КРИВОРУЧКО. Точно так. Если бы вчера не предусмотрели, то он бы застрелился. Я считаю, что он самый настоящий подручный Якира. Я не говорю, что он политически высокограмотный и понимает, что такое троцкизм и куда троцкизм ведет, но из-за того, что Якир его сделал начальником политуправления округа, он притянул его к себе, как солдафона. Он вчера, когда прочитал эти показания, страшно взволновался. Наш начальник академии т(оварищ) Кучинский (комдив Д.А. Кучинский до 1936 г. был начальником штаба Киевского военного округа, а затем назначен начальником Академии Генерального штаба РККА. – Н.Ч.) подвез нас на машине. Когда мы вышли из 1-го Дома Советов, а Амелин уже сидит в машине, я стал просить т(оварища) Кучинского подвезти нас, т. к. идти пешком не хочется, в метро идти тоже. Кучинский взял, мы сели в машину, по дороге разговорились о Гамарнике. Он (Амелин. – Н.Ч.) говорит: “Эва, нашел когда стреляться, нужно давать показания, а он покончил самоубийством”. Когда мы слезли с машины и пошли в номер к нему, то он был страшно взволнованным и вертит в руках револьвер. Риттель (дивизионный комиссар Г.И. Риттель – помполит 2-го кавалерийского корпуса. – Н.Ч.) сейчас же к нему, говорит: “Брось, зачем это нужно?” Он бросил револьвер на чемоданчик, кинулся на кровать и заревел. После этого мы следили, придет ли он на заседание. Он пришел на вечернее заседание, и я сказал: “По всей вероятности, он больше сюда не вернется”. Так оно и было…»[19].

Военный совет свою работу закончил, и его члены возвратились на свои места. Возвратился в Харьков и Иван Дубовой. А между тем волна арестов нарастала и ширилась, в том числе и в Харьковском военном округе.
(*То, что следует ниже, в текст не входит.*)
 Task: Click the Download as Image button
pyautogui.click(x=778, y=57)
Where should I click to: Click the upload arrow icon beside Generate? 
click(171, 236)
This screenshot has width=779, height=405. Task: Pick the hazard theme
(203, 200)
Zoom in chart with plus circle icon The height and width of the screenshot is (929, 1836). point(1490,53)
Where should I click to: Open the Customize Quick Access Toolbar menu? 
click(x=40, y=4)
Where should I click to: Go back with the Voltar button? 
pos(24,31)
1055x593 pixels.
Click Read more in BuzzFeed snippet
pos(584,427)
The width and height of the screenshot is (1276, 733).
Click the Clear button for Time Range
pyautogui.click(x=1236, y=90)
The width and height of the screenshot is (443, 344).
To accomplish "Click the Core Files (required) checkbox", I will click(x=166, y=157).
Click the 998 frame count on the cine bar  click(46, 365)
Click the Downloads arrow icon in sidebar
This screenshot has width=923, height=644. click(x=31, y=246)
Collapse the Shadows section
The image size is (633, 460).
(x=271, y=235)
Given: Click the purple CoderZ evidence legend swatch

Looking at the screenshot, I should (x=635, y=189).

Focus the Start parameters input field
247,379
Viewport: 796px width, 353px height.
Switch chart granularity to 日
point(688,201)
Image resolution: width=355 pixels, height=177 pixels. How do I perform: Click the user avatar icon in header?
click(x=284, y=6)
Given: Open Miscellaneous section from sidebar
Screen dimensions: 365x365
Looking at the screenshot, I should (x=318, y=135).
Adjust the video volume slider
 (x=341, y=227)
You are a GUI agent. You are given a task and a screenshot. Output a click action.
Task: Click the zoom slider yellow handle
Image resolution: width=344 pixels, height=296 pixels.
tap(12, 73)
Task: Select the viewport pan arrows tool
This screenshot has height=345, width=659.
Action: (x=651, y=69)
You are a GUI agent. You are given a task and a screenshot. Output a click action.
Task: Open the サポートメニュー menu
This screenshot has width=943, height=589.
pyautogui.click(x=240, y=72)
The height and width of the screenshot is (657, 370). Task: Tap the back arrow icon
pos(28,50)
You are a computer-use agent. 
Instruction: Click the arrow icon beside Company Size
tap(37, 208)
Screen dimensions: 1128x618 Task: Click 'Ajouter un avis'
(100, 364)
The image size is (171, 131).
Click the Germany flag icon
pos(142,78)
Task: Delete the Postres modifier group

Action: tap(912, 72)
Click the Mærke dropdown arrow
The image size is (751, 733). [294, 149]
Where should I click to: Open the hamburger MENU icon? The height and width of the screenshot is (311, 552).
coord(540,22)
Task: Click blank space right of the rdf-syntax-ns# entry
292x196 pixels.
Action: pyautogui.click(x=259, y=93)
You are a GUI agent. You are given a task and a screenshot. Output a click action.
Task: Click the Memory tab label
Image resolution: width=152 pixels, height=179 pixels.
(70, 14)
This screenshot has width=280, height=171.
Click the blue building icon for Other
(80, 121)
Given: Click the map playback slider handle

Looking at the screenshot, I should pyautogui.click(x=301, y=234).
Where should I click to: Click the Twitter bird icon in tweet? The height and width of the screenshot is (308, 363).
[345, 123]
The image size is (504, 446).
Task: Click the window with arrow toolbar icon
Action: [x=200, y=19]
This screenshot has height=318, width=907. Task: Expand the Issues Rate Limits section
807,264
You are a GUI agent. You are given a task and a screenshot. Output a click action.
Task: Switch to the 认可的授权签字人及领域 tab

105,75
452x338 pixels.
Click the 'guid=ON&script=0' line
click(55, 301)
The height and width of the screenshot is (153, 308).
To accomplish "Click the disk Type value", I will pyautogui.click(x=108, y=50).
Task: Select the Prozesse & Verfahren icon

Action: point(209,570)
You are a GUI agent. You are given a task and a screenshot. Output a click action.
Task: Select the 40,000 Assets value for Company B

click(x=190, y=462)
Аресты шли как в войсках округа, так и в его штабе. 30 июня был арестован ближайший помощник И.Н. Дубового – начальник штаба округа комдив П.Л. Соколов-Соколовский. Прошла неделя, и он уже давал «признательные показания».

«ПРОТОКОЛ ДОПРОСА
обвиняемого СОКОЛОВА-СОКОЛОВСКОГО

Петра Лукича, 1894 г. рожд., бывшего нач. штаба ХВО -

комдива, по соц. происхождению сын псаломщика,

служил офицером в гетманской и петлюровской армиях,

член ВКП(б) с 1919 г., исключен в связи с арестом по

наст. делу.

Допрос от 8 июля 1937 года.

ВОПРОС: Вы обвиняетесь в участии в антисоветском военно-троцкистском заговоре. Признаете себя виновным?

ОТВЕТ: Да, признаю себя виновным в том, что являюсь участником антисоветского военно-троцкистского заговора.

ВОПРОС: Кем, когда и при каких обстоятельствах Вы были вовлечены в заговор?

ОТВЕТ: В антисоветский военно-троцкистский заговор я был завербован в июле 1935 года командующим Киевского военного округа Якиром в его служебном кабинете.

С Якиром я знаком с 1922 года, когда я командовал 134 полком 45 дивизии, а затем я уехал учиться в Военную академию, откуда был в 1927 году направлен в Витебск нач. штаба 27 дивизии. В 1929 году там же в Витебске я был разоблачен особым отделом как офицер гетманской и петлюровской армии, что я до этого всячески скрывал. К этому времени проходила чистка рядов ВКП(б) и у меня был задержан парт. билет, возвращенный мне через недели три с объявлением строгого выговора.